12.45 LDEPP meeting with Nick Clegg. A general exchange of views about things European and whether we need a referendum on the treaty. I say I have changed my mind: I used to think, when we asked for a referendum on the Euro, that it meant we would proceed to have sensible discussion. However all that has happened is that it has swept sensible discussion under the carpet – the same was true as a result of calling for a referendum on the Constitution, never any detailed discussion. So there should not be a referendum and if people do not like it then they should insist that Europe is talked about when we have General Elections. It is not a side dish or a ‘how to have a free kick’. The most powerful part of the EU legislature, the Council, our Government Ministers, are elected at General Elections, so about time it was an issue then.
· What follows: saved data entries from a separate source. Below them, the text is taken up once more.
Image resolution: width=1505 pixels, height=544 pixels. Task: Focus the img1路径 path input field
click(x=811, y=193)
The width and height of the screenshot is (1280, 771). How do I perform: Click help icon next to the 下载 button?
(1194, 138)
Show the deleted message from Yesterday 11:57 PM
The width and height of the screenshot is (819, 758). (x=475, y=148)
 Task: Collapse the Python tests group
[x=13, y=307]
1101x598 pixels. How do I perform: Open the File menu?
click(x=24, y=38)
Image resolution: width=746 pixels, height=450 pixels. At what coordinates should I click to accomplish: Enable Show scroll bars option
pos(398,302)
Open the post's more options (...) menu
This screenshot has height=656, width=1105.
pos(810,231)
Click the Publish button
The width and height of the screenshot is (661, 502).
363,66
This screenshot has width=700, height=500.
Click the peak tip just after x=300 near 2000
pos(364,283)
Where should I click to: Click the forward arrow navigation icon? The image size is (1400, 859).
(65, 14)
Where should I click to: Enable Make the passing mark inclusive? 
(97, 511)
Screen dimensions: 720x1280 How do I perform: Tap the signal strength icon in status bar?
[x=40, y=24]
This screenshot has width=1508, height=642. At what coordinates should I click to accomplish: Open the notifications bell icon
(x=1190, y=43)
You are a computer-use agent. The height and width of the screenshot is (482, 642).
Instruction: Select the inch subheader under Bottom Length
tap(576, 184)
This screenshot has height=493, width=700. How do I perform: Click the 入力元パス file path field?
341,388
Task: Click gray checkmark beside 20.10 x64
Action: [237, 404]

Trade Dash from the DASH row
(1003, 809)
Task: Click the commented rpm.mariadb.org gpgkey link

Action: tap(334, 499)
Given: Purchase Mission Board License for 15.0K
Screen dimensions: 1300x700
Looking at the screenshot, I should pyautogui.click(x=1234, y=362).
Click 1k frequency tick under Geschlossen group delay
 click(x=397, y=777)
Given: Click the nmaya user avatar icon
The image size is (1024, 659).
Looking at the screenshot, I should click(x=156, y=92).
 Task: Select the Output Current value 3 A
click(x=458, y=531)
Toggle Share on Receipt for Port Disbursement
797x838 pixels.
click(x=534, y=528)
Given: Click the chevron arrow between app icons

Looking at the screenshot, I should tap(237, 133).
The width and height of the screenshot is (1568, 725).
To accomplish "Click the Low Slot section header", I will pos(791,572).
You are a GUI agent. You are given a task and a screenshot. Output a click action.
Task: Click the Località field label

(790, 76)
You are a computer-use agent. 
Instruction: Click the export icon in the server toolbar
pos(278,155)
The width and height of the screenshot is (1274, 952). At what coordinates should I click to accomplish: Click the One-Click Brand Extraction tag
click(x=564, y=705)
14.30 Working group A. The van den Burg report. About two thirds of my amendments are agreed as is. After a bit of a battle we agree there are ways to compromise on the rest. Then we have a bit of a ding dong about a proposed amendment from Margarita, backed by Wolf. It is all about objecting to foreign (Chinese and Russian) investment in hedge funds. I started off gently with free market principles, which did not get me far enough, eventually did the words protectionist populism really fall from my lips? Anyway, amendment not being tabled as a result. Carol thinks it was all very instructive for Alan to listen to me arguing my case.

15.30 Office and papers. I have a look at my notes for speaking on Friday and we collate some information for tomorrow when I appear to have agreed to do a seminar session with some Journalists on economic committee subjects. Some compromise texts on van den Burg go back and forth.

17.30 Group Meeting. We are able to give the good news that we have agreed on our van den Burg amendments. Several of us get annoyed that we are not discussing an Employment paper that we have all turned up for because the lead person can not be there. I have just been checking out Liz’s proposed amendments and they are fine. I shadowed this on ECON.